E questo è il quadro che offre il Cilento, che avrebbe bisogno di una PROGETTUALITÀ ad ampio raggio per volare alto. Se ne dovrebbero fare carico le istituzioni che contano o dovrebbero contare: IL PARCO, LE FONDAZIONI, I COMUNI, LA POLITICA, attraverso la deputazione regionale, nazionale, europea e i tanti, troppi, minuscoli centri di potere. Ma così non è. Putroppo! Che tristezza!!! Urge una RIVOLUZIONE PROFONDA E RADICALE DELLE COSCIENZE e la pratica vigile e costante dell’ETICA DELLA RESPONSABILITÀ. È l’augurio che faccio a me stesso, innanzitutto, e a quanti amano questa nostra terra bella, ma ferita nella sua dignità, nei suoi valori e nelle sue potenzialità economiche: la nascita degli eredi giusti per la riconquista e l’esaltazione dell’eredità, soprattutto dei valori, da consegnare con orgoglio ai posteri, sia privati che pubblici. Questo mio augurio è quanto mai attuale per il mio Territorio di origine, Capaccio Paestum e relativa Kora alle prese con il ballottaggio di domenica prossima per la scelta dell’erede giusto per amministrare una città/mondo che ci invidiano in tutti i continenti.

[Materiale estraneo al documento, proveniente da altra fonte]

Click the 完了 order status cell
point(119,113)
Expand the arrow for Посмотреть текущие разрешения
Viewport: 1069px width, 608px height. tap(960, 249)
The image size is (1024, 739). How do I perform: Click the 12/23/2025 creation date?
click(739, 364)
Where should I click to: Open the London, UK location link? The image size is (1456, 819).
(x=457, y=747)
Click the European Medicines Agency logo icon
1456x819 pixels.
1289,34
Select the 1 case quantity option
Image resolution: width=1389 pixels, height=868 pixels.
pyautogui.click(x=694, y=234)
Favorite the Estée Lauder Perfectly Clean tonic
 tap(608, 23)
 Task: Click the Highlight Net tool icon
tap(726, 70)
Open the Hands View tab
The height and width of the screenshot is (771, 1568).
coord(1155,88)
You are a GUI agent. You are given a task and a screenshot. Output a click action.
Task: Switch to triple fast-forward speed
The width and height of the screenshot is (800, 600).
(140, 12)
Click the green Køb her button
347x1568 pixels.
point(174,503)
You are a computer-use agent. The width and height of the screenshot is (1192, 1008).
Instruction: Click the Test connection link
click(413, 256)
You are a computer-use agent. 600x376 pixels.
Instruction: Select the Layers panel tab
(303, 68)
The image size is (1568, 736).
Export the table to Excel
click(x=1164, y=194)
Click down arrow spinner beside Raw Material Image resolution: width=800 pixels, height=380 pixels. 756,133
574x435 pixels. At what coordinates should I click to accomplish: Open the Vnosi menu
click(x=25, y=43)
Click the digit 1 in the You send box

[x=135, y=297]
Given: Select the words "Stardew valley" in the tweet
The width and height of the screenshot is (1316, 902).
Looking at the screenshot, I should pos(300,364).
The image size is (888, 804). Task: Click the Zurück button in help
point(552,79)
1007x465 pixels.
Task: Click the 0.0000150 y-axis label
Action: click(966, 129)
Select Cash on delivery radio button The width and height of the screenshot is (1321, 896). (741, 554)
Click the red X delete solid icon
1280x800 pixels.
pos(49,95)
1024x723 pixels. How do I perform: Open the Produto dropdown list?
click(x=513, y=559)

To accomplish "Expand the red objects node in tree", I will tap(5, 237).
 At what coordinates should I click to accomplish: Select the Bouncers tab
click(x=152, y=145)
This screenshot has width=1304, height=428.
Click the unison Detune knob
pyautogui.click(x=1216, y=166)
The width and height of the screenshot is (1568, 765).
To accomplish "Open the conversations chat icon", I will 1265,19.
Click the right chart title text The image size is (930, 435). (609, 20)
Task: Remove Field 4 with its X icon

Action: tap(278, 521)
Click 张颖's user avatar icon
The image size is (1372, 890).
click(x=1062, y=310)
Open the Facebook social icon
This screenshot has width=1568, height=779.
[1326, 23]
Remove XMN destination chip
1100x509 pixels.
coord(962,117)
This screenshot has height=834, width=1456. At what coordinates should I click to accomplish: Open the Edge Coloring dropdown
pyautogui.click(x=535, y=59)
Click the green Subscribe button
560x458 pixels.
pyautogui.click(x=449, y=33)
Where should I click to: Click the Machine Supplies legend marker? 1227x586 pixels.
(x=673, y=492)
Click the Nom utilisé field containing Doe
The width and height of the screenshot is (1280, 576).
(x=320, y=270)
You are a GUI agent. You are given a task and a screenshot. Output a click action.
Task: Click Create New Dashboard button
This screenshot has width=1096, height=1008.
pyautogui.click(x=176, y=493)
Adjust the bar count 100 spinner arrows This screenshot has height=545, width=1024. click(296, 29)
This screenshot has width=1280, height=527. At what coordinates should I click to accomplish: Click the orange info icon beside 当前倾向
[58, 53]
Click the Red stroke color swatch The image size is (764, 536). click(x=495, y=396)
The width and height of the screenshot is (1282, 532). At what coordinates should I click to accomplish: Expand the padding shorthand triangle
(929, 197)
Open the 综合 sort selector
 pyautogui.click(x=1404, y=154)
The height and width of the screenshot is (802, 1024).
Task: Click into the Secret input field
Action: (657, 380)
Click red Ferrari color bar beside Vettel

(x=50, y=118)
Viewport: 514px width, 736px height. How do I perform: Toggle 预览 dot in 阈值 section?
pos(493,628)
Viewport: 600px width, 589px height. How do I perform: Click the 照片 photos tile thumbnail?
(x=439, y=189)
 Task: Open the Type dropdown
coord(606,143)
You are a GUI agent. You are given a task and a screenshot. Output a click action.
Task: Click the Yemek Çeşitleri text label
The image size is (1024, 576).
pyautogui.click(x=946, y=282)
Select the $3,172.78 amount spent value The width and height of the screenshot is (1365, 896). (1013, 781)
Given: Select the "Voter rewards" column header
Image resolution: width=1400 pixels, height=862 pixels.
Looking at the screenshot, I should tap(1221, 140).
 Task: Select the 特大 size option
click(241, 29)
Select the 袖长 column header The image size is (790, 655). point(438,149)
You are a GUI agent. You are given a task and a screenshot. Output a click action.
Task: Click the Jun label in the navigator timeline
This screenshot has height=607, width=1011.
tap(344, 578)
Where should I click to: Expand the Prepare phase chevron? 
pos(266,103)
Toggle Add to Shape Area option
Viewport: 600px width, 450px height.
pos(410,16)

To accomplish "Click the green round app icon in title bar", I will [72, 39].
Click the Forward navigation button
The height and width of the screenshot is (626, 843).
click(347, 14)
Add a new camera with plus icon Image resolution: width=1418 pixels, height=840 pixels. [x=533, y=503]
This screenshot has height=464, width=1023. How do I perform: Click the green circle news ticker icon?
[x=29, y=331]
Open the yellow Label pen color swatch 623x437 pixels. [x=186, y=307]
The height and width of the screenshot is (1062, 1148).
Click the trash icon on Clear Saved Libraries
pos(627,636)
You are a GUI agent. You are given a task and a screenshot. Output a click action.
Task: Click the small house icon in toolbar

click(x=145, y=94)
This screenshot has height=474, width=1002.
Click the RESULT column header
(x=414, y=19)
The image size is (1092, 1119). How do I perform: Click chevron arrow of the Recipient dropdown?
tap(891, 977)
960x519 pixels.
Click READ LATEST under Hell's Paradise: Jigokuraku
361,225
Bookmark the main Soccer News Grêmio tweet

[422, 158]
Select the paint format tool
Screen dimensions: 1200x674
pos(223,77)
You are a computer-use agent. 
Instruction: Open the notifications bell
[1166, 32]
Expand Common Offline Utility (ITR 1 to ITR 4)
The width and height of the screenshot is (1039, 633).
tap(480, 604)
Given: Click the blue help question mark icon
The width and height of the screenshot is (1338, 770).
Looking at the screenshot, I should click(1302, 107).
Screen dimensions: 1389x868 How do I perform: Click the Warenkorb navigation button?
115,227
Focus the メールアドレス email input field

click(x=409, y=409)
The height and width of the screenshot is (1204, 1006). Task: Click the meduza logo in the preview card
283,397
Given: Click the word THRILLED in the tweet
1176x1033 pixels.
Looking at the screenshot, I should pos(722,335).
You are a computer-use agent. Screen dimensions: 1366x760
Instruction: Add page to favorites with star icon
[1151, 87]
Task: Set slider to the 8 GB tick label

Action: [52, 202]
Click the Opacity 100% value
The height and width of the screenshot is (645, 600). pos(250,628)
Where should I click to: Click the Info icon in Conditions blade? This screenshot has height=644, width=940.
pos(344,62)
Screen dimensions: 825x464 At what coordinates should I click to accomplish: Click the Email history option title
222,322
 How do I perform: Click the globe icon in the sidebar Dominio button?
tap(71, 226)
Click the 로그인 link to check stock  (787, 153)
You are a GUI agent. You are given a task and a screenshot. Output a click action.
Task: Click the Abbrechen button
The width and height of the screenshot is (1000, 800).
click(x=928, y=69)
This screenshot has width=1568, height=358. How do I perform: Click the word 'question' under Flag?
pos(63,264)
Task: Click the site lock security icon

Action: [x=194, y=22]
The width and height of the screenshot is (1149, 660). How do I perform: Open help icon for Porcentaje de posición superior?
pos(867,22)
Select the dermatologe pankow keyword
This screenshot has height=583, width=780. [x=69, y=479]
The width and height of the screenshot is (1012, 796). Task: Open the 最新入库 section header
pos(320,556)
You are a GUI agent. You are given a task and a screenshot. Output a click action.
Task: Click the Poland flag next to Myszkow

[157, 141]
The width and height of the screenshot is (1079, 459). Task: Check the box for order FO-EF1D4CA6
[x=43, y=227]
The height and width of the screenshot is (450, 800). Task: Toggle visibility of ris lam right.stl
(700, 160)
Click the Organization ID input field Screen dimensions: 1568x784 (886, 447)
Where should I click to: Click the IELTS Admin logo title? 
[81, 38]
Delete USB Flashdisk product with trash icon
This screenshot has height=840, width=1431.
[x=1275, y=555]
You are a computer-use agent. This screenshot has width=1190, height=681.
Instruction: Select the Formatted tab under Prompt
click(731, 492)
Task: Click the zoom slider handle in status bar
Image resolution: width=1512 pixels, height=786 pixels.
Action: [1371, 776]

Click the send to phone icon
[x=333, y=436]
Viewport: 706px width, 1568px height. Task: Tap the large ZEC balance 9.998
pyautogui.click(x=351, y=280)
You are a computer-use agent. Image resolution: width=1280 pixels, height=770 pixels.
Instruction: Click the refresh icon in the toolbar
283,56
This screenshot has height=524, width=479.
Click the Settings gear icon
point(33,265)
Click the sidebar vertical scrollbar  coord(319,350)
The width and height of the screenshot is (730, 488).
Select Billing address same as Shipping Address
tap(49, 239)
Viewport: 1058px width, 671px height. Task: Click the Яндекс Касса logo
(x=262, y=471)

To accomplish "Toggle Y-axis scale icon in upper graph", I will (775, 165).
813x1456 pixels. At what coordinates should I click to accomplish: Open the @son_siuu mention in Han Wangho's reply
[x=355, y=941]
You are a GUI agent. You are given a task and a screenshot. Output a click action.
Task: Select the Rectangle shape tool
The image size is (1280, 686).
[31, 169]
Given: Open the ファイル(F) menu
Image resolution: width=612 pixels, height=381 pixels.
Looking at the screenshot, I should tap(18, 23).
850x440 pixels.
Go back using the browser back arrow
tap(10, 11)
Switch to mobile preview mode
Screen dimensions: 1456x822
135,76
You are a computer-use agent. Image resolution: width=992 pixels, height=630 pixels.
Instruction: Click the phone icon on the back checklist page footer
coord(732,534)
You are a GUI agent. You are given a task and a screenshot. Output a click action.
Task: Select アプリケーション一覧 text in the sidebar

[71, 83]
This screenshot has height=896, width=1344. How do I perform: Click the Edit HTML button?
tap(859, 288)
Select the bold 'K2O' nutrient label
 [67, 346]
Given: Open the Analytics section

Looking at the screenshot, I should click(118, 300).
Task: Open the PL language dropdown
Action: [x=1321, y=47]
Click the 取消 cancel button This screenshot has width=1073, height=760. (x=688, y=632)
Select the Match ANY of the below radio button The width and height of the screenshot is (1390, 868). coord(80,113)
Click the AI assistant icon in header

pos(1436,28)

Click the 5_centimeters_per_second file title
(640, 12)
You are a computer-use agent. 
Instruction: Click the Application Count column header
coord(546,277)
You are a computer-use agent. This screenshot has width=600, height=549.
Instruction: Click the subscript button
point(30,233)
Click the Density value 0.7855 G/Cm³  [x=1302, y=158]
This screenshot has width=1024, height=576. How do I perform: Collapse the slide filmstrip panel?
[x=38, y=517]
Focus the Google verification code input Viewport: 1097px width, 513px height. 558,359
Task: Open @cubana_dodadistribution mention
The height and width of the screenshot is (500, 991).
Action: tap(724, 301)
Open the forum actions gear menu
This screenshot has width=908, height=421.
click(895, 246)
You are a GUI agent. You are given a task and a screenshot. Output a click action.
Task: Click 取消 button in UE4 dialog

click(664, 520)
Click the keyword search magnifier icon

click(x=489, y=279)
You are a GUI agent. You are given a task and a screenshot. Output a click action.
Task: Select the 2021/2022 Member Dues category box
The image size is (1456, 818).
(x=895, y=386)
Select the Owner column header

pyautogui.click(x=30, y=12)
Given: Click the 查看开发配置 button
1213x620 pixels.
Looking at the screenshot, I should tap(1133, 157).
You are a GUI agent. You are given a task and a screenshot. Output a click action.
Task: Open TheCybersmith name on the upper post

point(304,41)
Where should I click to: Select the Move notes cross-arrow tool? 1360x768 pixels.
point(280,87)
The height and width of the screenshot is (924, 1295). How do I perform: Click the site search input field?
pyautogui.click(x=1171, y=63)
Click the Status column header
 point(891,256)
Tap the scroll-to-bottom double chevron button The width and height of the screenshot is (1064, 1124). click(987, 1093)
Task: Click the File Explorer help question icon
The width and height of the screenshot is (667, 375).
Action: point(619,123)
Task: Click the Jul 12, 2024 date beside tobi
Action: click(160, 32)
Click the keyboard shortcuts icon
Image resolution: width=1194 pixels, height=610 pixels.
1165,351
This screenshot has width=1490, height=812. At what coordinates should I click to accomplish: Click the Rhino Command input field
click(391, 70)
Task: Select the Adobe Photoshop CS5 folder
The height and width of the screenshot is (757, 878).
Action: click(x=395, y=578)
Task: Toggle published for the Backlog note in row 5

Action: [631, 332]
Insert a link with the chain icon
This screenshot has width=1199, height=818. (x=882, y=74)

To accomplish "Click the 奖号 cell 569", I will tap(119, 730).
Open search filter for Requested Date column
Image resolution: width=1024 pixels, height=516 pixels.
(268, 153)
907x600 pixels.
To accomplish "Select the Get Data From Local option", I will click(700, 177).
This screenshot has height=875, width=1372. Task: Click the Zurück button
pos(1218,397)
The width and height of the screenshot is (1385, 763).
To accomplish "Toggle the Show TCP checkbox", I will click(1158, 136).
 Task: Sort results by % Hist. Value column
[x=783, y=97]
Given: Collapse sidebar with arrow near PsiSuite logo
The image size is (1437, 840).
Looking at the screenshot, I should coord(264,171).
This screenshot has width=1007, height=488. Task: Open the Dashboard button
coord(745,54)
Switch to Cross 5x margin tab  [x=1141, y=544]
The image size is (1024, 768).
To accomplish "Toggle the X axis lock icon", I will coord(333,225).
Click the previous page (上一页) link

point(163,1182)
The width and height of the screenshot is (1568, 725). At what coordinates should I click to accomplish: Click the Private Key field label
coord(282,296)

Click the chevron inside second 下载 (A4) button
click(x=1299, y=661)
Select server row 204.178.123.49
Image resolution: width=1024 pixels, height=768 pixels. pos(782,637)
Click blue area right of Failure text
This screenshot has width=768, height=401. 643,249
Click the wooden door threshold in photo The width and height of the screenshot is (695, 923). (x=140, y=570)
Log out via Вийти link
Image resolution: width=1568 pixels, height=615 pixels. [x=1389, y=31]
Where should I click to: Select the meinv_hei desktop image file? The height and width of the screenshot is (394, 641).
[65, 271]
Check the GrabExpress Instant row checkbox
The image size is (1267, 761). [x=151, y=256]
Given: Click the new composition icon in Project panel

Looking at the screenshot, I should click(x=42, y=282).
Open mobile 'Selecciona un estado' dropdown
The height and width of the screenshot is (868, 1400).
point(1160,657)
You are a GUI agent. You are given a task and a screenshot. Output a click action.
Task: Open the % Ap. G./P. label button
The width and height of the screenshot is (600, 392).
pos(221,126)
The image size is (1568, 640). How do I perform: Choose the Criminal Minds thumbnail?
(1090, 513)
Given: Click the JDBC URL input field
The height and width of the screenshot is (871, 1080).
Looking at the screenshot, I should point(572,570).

E, secondo me, l’erede giusto, il Telemaco di turno, il Sindaco del fare e fare bene nel segno della Cultura, della Bellezza, e della Giustizia sociale è a portata di mano. Il tema mi affascina e mi riprometto di fare un viaggio motivato nelle istituzioni cilentane tutte: parco, fondazioni, consorzi, comuni e istituzioni politiche a tutti i livelli nella speranza di dare un contributo modesto ma carico d’amore per trovare l’erede/i giusto/i in questa seconda parte del 2017, che si preannunzia piuttosto inquieta e turbolenta in vista delle Elezioni Politiche Generali della prossima primavera.